Thanks crew... bought a Hanes manual, did some research, looks like it the sensor that works with the ECM to start/stop the fans. Gonna grab me a new sensor on Monday.


----------



## Matt93SE (Sep 17, 2003)

check the connection on it first.. often they get green and corroded from moisture in them. clean it up and mash some dielectric grease in there and see how that does.


----------



## Max96 (Aug 25, 2005)

Matt93SE said:


> check the connection on it first.. often they get green and corroded from moisture in them. clean it up and mash some dielectric grease in there and see how that does.
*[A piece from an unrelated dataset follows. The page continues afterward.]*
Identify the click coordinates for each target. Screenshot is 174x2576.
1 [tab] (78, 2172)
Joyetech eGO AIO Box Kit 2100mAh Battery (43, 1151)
Cool... excellent info. Gonna go out and do that now. Thanks again for all the advice.


----------



## Max96 (Aug 25, 2005)

Changed it with a new one... no help. Gonna change the thermostat next.


----------



## Asleep (Jan 19, 2003)

if the thermostat doesnt help - bleed the system well and then dont worry about it. if youre not boiling over and the fans are staying on for no more than a minute or so, its normal - i wasnt bullshitting you, lol.


----------



## Max96 (Aug 25, 2005)

These F-n fans stay on ALL THE TIME after it hits operating temp. Insane...


----------



## Asleep (Jan 19, 2003)

even with the car running then, huh? now THATS not normal... coolant temp sensor should be checked then as well. its the sensor behind the power steering pump on the intake manifold. check it for condition and then check the resistance against what the manual says for it. btw, go here for an fsm for your vehicle - www.phatg20.com the fsm is a very valuable thing to have when you are working on your car. be sure you dont remove the coolant temp sensor though if the engine is hot, you will get sprayed with burning hot coolant.


----------



## Asleep (Jan 19, 2003)

i think thats the sensor you just replaced... i didnt realize thats the one you did... read my pm, that will help point you in a direction as well.


----------



## Max96 (Aug 25, 2005)

Replaced the sensor, replaced the thermostat, still F-d up. The bottom hose going to thermostat never gets hot which means a stuck thermostat, not true, I changed it. I am sooo frustrated. Driving the Pathfinder until the weekend when I can pull the radiator and check for flow and then possibly run the car without the thermostat just to see of the bottom hose even gets warm. Someone just kill me.........


----------



## Asleep (Jan 19, 2003)

you can also check flow by touching the different areas of the radiator till you find a spot that is noticeably cooler than the rest of the radiator.


----------



## Max96 (Aug 25, 2005)

All fixed... (I think) Checked radiator, all clean and good, water pump was pushing water through, all good. Couldnt figure out why when driving this F-n thing would run with the fans on all the time. I pulled the thermostat, and ripped out the air bleed thingy and enlarged the hole a bit with a drill to allow a tiny bit more flow while thermostat closed. Looks like it worked, drove it for around 20 min on highway and fans never came on yet it reached normal operating temp and heat was working just fine. Even after pulling into driveway, fans not on. Fixed I guess...  I went so far as to let it idle and watched fans come on and off as it got hot. Also verified fan functionality with AC on. Driving to work later, this will be the final test...


----------